### EXERCISE:
Note the line containing "585x390 pixels."; from it through the last line below, give only those lines again, exactly, both ends included, skipping pictures.

[Saved data entries]
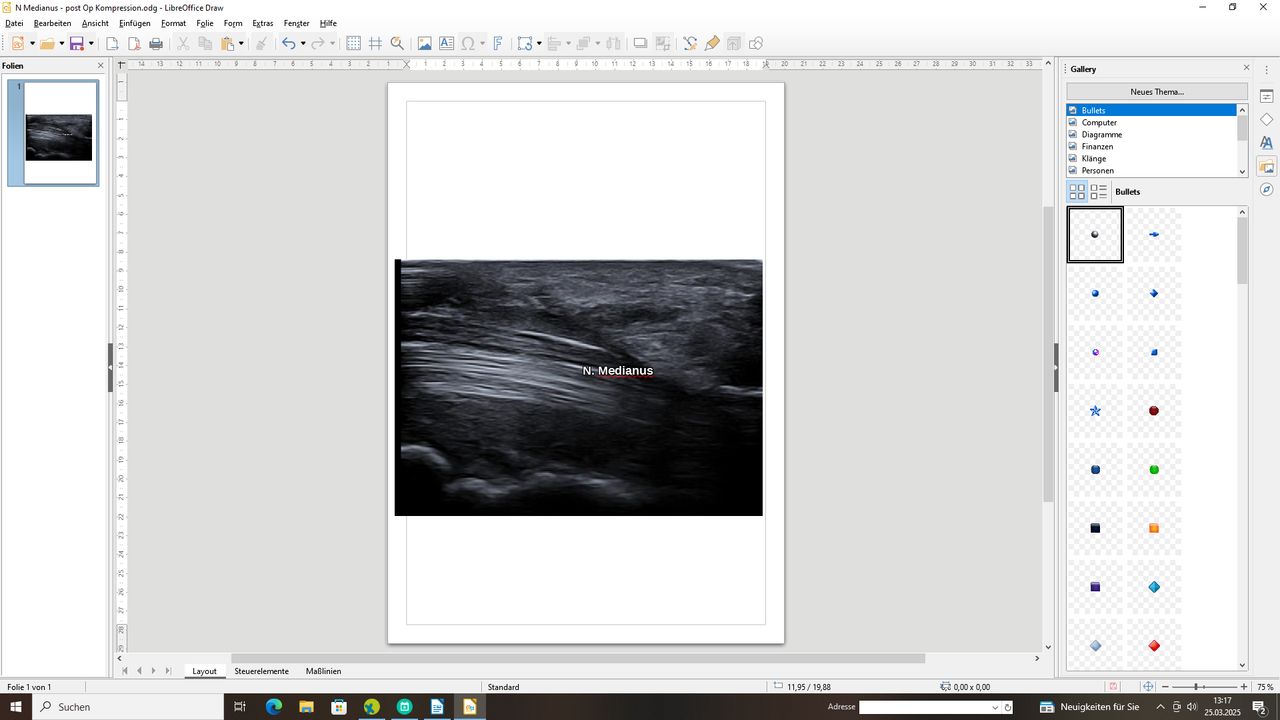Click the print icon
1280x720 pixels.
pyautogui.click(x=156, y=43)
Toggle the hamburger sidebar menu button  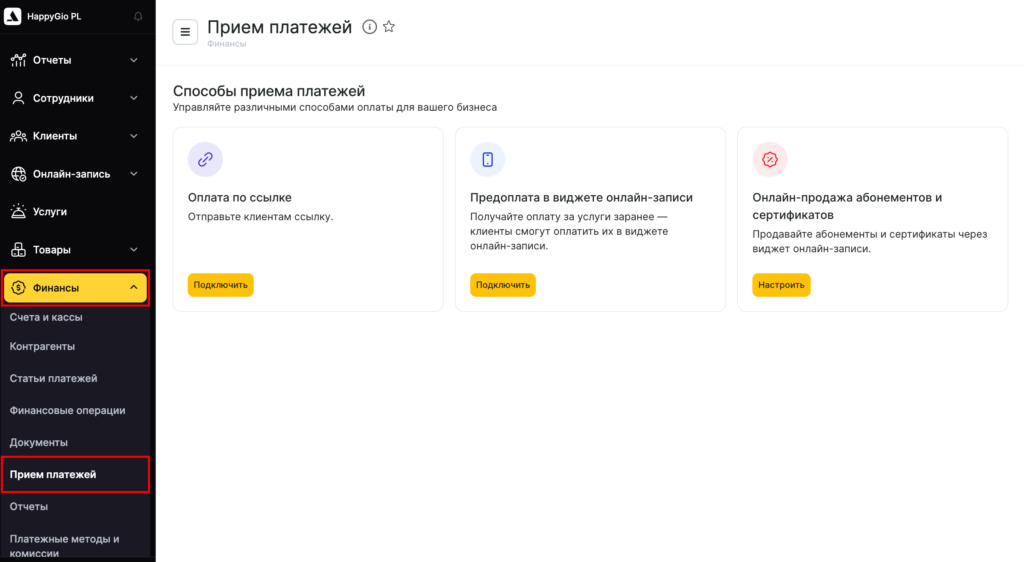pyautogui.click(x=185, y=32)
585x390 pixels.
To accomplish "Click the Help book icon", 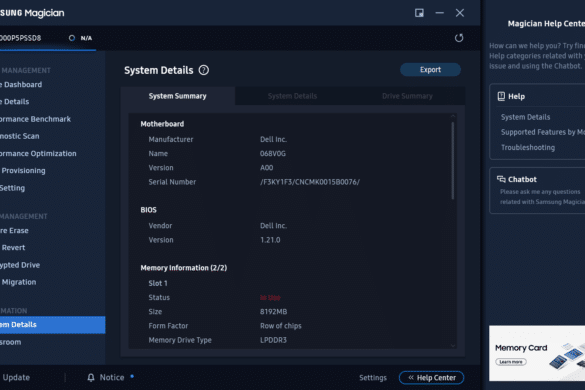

### ANSWER FOR THIS EXERCISE:
585x390 pixels.
To accomplish "Click the Help book icon", 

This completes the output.